Sir Jim breaks his silence over the spread of solar farms on prime fen farmland
PUBLISHED: 09:36 26 June 2014 | UPDATED: 09:36 26 June 2014
Sir Jim Paice has spoken out for the first time about his concern over the loss of prime agricultural land in South East Cambridgeshire and the surrounding fens in favour of solar farms and anaerobic digestors.
The former Minister for the Environment, Food and Rural Affairs said its “absurd” that prime farmland was being used to meet bio energy targets and said that the best place for solar farms was on brownfield land.
Sir Jim’s comments came as he chaired a panel of government and industry leaders who met to discuss how the UK is going to meet the future demands on its agricultural land this week.
The event saw the launch of the report, The Best Use of UK Agricultural Land, which was produced in collaboration with Asda, Sainsbury’s, Nestlé, AB Agri, Volac as well as the National Farmers Union and the Country Land and Business Association.
The report warns that, by 2030, the UK could require up to seven million hectares of additional land to meet a growing population’s food, space and renewable energy needs, while increasing the area needed to protect nature and its services.
Sir Jim said: “In my view, it is absurd that we use arable land to meet bioenergy targets under the DECC 2050 Pathways analysis.”
“In my constituency, prime grades 1 and 2 arable land is growing maize after maize; bad for biodiversity, bad for soils and bad for food production. I don’t hear the anti-meat brigade criticising this, yet all an AD plant is is a giant rumen and if feeding grain to cattle is inefficient what about using it in AD?”
“Solar farms are also leading to a loss of prime agricultural land, with the Department for Energy and Climate Change aiming for solar power to supply about 15 per cent of green electricity needs by 2020.
“In my view, solar farms should instead be set up on top of large, empty rooftops in industrial estates or on plots of unproductive brownfield land.”
“There are no prizes in politics for saying ‘I told you so’, but this report says everything that I would expect, and I wish it had been available to me when I was in the Government.
“It should be a wake-up call to all politicians that we cannot take our land or our food for granted.

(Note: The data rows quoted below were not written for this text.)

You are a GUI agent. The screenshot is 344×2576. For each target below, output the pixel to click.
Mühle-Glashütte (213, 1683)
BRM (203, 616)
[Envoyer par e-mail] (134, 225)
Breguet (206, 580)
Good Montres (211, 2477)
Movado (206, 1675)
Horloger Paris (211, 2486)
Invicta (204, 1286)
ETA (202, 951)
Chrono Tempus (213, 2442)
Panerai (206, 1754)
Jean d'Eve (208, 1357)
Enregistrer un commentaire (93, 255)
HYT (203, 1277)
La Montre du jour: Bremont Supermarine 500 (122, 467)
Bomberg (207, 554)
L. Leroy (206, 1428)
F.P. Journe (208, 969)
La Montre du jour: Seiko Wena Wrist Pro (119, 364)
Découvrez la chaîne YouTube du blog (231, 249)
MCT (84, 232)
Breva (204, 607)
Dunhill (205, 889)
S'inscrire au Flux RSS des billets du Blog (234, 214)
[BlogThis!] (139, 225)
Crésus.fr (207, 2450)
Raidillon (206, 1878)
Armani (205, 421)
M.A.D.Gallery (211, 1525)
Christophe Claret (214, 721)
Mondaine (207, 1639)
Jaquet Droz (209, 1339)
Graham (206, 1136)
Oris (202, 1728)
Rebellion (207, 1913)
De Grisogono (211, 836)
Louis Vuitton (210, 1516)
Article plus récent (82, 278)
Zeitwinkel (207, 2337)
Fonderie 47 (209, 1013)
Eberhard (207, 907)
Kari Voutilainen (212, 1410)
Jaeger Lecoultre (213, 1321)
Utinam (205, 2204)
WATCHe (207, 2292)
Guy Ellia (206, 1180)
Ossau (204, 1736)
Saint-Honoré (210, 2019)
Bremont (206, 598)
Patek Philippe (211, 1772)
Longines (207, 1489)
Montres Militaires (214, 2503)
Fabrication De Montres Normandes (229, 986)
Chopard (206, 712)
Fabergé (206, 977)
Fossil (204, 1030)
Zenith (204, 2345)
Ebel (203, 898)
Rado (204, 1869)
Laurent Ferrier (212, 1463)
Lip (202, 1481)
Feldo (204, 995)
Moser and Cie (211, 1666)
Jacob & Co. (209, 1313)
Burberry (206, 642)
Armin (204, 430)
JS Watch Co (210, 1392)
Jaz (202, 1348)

“We have all grown up with our mouths full, and only those over 70 can remember any real shortages of food. For most of us it has been a life of increasing choice in a competitive market keeping price rises in check and for much of the time at below the inflation rate.”
The report focuses on the competing demands for land, and the need for Government departments and industry to work together to form a coherent and long-term strategy in order to optimise UK land use.